Through the well-known work of the Text Encoding Initiative, and more recently the MLA committee to establish guidelines for the preparation of electronic texts, the humanities computing community has begun to produce a practical framework of common standards around which one might design a humanities database project. The TEI P3 in particular offers a large number of quite useful solutions to encoding problems, and the MLA guidelines will establish techniques for ensuring textual rigor.

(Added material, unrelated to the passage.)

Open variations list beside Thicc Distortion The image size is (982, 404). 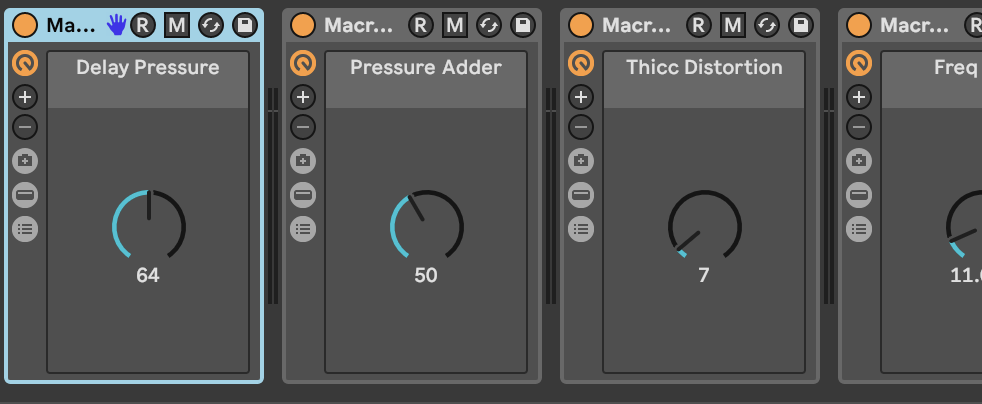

With work on these aspects of electronic text development well underway, we must next face the task of incorporating the emerging standards into small-scale projects, ones that frequently lack the recommended resources necessary to fully implement these standards.

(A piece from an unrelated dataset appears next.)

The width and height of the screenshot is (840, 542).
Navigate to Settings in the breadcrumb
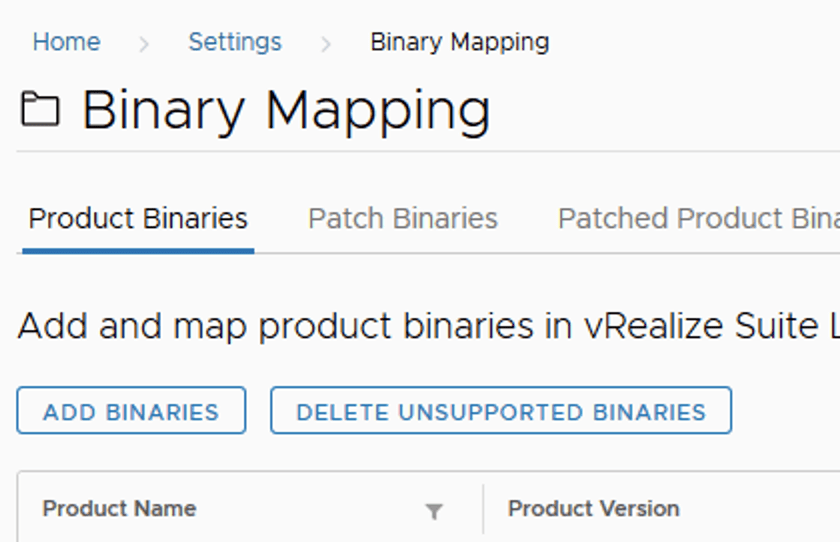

This panel seeks to explore ways in which humanities database projects can maintain the high level of textual and intellectual integrity achieved by well-funded organizations while working within the limitations of time and financial resources experienced by most small-scale undertakings. The speakers will discuss their current projects, the problems they faced in maintaining high standards on low budgets, and the administrative and technological innovations they developed in response to those problems. Drawing upon practical examples stressing process they will illustrate database-specific implementations of the TEI P3, conversion of data compiled in smaller, proprietary applications to the broad SGML platform, synthetic integration of existing utilities and applications for text processing, relative feasibilities of product-delivery systems, and the challenge to database designers when dealing with widely-varied classes of data. They will additional offer suggestions on strategies for organizing administrative structures that enhance modest human resources, as well as techniques for fund-raising.
If this content appears in violation of your intellectual property rights, or you see errors or omissions, please reach out to Scott B. Weingart to discuss removing or amending the materials.
Hosted at University of Bergen
June 25, 1996 - June 29, 1996
147 works by 190 authors indexed
Scott Weingart has print abstract book that needs to be scanned; certain abstracts also available on dh-abstracts github page. (https://github.com/ADHO/dh-abstracts/tree/master/data)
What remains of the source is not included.